After, system calibrations were completed to see if read outs were comparable.
How was the system cleaned?
Weekly the system was sprayed with dust remover and patch cable ferrules were cleaned with lint free tissue and propanol.
Annually the system was cleaned if necessary with propanol, but as this was covered this was not often.
What does photobleaching the cable do?
By leaving light on this causes internal reflectance within the patch cable. As the patch cable contains cladding that can generate autofluorescence, this works to quench these signals before recording.
Does the low AF cable help?
We found that the low AF cable reduced the overall noise/AF of the system and when it was bleached, the AF remained low for the duration of the recording and was relatively stable. This helped retrieve stronger signals.

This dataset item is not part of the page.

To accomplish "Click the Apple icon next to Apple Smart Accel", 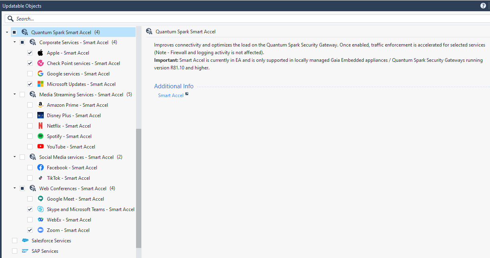I will click(40, 53).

Why was enzyme remover used?
Some fibres had been used for in vivo measures and therefore, may have some tissue residue. Therefore, enzyme remover helped remove this and clear the fibre.
Why did all recordings have to be completed in the dark?
We did some test recordings with lights on and we found that the photodetector was very sensitive and this background light was picked up by the sensor and therefore reduced our SNR.
For long-term acute and chronic experiments we used a red light bulb as this interfered with the signal less.
What powers were used for system calibration measurements?
This varied across experiments. First we used 0-5 V. Then, we used 0.1 to 1mW/mm2 to reflect in vivo measures.
Why did you reduce the number of repetitions for the system sensitivity measure?
Methoxy-x04 appears to be quite photo unstable. So in attempt to minimise the photobleaching of the dye throughout the experiment, we reduced the time that the fluorophore was being excited.